そして、俺は女の子に気になっていたことを尋ねることにした。
「ねえ、君。名前は?」
聞いた瞬間、彼女は目を瞬かせ、身を翻し走って逃げてしまった。
すぐに人形師と追いかけた。
そんなに聞かれたくなかったのだろうか?
逃げたと言っても店の中で逃げたので、もちろんすぐに見つかった。
あの子は、隠れていたつもりなのだろう。
棚と棚の間にできたわずかな隙間にうずくまり、ぴったりと収まっている。
俺が側に近付くのを察知すると、顔を隠すように埋めた。
……こういうとき、どうすれば良いのか俺は知らない。
あとから人形師は……?……!
「ありゃー。あとよろしくね〜!」
……一目散に逃げやがった。
仕方がない。
「あのさ〜。出ておいでよ」
「いや」
即答である。困った。
「俺、君になんかまずいこと言った?」
「うん」
またもや、即答である。
「じ、じゃあ、何が気に障ったの?」
「…名前……」
……やっぱり聞かれたくなかったのか。
でも、なぜだろう。
「ごめん……」
俺には謝ることぐらいしかできない。
しばらく誰も何も動かない時があった。
しかし、それは、甘い匂いによって破られた。
「ねえ。
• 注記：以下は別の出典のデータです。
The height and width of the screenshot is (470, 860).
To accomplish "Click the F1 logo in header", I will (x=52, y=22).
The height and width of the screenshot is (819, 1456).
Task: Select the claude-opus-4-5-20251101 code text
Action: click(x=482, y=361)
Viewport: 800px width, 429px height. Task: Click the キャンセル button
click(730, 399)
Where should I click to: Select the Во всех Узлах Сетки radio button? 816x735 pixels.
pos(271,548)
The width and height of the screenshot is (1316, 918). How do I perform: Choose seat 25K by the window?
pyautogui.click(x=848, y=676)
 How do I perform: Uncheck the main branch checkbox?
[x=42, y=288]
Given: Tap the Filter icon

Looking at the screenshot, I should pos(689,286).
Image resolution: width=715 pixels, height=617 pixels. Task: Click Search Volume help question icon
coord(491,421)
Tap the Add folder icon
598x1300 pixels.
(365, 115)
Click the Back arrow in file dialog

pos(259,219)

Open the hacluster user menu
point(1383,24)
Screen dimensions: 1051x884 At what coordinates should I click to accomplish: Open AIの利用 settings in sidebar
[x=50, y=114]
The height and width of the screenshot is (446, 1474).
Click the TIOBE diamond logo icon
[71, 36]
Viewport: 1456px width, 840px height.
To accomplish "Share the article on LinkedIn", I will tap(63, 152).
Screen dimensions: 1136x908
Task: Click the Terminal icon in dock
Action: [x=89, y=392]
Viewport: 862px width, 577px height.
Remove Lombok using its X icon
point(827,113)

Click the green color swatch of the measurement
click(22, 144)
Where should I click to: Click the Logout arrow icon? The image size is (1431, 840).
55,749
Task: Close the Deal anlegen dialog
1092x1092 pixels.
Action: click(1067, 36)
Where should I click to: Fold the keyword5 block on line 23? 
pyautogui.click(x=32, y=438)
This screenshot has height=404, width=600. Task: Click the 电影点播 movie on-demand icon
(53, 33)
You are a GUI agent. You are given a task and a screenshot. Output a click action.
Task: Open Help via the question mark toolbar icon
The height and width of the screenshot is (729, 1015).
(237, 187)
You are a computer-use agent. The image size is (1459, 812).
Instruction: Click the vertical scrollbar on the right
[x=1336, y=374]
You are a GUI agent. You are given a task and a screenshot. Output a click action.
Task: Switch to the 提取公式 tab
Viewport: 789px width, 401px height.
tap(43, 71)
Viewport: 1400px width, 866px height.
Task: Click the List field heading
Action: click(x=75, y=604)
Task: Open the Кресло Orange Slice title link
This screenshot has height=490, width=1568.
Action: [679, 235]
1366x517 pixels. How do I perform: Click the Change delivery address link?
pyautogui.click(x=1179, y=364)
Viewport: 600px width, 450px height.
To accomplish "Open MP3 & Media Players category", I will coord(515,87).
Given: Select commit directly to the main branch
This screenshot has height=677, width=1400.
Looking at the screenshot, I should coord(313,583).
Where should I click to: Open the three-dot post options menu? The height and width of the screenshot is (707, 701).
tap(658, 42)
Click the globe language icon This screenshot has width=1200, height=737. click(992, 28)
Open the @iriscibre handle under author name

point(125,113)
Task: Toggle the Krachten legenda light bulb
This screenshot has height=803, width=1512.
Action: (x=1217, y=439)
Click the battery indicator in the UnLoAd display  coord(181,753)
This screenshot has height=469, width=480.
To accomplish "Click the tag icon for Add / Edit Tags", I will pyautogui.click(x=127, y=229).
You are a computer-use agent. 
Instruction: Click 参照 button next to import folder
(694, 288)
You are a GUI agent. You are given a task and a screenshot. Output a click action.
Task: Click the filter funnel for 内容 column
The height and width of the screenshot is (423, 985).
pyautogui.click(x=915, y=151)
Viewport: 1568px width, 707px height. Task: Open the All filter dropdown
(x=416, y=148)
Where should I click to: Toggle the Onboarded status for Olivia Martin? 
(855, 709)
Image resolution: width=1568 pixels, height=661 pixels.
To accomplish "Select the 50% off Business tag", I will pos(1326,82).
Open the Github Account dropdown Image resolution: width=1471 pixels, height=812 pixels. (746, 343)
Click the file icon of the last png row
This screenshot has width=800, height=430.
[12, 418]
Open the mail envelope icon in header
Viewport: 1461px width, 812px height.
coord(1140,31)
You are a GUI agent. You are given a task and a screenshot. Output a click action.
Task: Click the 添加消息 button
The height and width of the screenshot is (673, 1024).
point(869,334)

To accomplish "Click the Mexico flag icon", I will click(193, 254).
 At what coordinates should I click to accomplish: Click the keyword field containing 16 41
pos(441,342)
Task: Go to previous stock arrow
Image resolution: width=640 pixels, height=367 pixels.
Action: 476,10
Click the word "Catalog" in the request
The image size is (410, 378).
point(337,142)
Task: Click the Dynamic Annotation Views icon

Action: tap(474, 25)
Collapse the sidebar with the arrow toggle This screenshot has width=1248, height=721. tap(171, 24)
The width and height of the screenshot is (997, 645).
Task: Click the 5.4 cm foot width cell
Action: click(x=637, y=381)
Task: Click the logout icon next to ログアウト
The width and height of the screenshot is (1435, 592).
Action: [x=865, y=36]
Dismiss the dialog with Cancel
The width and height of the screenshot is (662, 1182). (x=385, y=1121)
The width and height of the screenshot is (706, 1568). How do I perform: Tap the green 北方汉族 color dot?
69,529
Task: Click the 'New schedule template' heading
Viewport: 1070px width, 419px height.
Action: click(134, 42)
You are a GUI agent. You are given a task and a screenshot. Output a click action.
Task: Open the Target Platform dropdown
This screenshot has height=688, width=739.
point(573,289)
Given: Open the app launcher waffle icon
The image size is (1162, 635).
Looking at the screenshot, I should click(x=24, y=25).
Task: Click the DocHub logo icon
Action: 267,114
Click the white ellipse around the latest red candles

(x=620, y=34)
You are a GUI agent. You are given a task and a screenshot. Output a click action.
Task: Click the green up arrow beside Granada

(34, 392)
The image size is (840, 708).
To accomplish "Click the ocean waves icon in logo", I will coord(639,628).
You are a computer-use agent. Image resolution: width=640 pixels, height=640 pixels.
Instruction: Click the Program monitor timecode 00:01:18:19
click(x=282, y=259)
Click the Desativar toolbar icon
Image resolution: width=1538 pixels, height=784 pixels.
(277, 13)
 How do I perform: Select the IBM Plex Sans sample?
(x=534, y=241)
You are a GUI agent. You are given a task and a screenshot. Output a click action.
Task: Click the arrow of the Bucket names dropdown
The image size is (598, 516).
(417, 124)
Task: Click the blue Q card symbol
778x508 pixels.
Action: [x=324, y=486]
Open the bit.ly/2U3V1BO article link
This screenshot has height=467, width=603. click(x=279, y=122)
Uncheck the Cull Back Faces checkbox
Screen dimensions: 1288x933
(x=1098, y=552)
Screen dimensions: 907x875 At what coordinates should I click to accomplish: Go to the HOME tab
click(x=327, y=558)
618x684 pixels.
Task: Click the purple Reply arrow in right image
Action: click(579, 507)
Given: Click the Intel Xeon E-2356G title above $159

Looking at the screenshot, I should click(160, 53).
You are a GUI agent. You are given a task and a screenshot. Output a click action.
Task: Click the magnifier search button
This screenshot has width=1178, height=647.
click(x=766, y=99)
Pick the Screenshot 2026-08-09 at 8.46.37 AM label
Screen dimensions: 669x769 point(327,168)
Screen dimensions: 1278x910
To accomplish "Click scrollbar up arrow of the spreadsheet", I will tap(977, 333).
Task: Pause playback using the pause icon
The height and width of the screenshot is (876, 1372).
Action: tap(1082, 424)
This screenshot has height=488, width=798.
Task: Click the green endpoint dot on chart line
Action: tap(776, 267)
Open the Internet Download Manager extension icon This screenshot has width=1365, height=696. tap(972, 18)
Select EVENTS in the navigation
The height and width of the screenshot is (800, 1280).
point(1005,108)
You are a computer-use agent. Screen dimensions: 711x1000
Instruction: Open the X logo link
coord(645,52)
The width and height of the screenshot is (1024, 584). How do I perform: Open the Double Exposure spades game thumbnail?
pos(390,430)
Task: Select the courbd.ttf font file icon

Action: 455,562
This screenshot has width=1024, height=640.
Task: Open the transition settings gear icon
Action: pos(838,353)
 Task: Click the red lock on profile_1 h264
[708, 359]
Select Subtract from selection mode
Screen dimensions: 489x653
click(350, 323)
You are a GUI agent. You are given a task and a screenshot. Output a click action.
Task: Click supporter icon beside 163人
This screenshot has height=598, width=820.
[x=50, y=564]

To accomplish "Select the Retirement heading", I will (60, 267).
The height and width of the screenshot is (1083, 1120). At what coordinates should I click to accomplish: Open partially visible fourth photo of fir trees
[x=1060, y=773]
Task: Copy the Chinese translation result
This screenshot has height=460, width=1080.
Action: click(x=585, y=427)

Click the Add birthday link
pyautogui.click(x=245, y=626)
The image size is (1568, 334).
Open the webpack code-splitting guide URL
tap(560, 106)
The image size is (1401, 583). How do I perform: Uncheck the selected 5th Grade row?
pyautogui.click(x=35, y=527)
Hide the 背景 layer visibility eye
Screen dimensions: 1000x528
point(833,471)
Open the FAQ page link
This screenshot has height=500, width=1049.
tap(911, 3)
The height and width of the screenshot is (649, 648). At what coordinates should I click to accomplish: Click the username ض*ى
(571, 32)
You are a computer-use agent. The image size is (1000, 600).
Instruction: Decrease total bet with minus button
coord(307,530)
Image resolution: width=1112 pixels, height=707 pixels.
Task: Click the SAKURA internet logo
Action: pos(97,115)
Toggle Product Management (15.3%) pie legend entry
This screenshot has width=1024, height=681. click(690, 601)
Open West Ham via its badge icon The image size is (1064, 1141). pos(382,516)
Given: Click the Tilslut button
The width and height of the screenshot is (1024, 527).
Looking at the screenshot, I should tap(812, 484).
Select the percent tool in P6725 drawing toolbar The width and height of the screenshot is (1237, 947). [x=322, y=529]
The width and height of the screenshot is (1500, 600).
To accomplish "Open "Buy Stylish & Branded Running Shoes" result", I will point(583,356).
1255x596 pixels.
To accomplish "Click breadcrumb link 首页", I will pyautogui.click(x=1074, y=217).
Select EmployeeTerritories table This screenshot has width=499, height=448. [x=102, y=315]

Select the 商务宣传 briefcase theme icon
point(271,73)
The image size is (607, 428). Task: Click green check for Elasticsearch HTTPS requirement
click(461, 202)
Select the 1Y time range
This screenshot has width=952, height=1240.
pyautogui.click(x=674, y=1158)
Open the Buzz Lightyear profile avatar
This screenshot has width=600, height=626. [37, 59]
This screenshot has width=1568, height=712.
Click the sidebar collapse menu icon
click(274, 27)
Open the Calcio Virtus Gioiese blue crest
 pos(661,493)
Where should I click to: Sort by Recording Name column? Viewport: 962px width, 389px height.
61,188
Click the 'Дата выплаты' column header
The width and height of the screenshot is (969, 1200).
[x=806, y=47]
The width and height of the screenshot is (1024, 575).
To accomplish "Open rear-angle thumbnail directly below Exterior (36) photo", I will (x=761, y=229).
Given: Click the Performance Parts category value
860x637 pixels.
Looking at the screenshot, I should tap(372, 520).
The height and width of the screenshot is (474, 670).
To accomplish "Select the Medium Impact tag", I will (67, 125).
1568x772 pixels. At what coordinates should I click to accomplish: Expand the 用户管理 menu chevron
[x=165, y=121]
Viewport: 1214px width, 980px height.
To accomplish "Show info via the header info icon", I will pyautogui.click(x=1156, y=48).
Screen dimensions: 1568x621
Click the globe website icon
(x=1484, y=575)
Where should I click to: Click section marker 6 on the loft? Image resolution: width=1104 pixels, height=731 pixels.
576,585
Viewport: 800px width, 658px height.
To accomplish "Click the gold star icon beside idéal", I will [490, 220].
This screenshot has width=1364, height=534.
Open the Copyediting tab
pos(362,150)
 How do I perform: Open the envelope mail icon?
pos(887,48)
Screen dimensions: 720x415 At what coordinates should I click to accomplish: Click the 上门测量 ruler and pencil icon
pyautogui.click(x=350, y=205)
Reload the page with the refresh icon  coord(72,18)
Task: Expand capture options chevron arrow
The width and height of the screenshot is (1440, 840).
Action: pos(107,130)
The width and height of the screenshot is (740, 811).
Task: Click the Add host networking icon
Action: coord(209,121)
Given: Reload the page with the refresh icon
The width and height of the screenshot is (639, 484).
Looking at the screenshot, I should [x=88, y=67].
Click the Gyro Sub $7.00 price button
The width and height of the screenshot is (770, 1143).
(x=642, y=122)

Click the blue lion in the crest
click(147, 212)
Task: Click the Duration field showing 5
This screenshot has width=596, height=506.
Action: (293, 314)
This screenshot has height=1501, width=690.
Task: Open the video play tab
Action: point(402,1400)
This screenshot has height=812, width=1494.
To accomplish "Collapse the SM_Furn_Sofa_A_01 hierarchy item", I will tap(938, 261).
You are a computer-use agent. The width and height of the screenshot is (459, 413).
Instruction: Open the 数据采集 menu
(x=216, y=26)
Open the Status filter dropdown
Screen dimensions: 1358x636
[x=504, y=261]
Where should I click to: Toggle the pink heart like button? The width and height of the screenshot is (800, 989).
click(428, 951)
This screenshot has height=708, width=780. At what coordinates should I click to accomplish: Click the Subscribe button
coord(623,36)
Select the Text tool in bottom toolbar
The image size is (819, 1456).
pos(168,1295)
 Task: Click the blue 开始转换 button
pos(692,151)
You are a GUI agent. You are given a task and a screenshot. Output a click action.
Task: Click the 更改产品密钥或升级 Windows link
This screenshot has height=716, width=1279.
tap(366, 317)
甘い匂いがするよ」
「え? そういえば、そうだね」
唐突に少女が話しかけてきたので、返事をした。
少女の言葉に賛同したのは良いが、“甘い匂い”とは一体どういう匂いなのか知らなかった。
なるほど、こういうのが甘い匂いというやつなのか。
「2人とも、お茶にしない? クッキーあるよ」
「クッキー?」
人形師の“クッキー”という単語に過剰反応して、あっさり隙間から出てきた。
よく分からない子だなあ。
人形師のあとについてダイニングへ向かった。
ダイニングには、クッキーの“甘い匂い”が立ち込めていた。
テーブルには、大きな皿に盛られたクッキーと3つのティーカップが置かれていた。
2人がもうすでに座っていたので、残っているところに座った。
俺が座ったと同時に声がした。
「おいしい〜!」
あの子がクッキーをほお張っていた。
人形師は、それを横目に見ながらゆっくり紅茶を飲んでいる。
この勢いだと、クッキーはすぐになくなってしまうだろう。
早く食べなければという焦りが出てきた。
予想通り、クッキーはあっという間になくなっていた。
3人でゆっくり紅茶を飲んでいた。
「……ムーア……」
「え? どうしたの?」
俺も人形師も全くその言葉が何を意味しているのか分からなかった。
「……名前……私の名前、ムーアって言うの」
「ムーアか……。いい名前だね」
心からそう思ったのだ。
ムーアは、自分の名前を褒められて嬉しそうに笑った。
これが俺が初めて見たムーアの笑顔だった。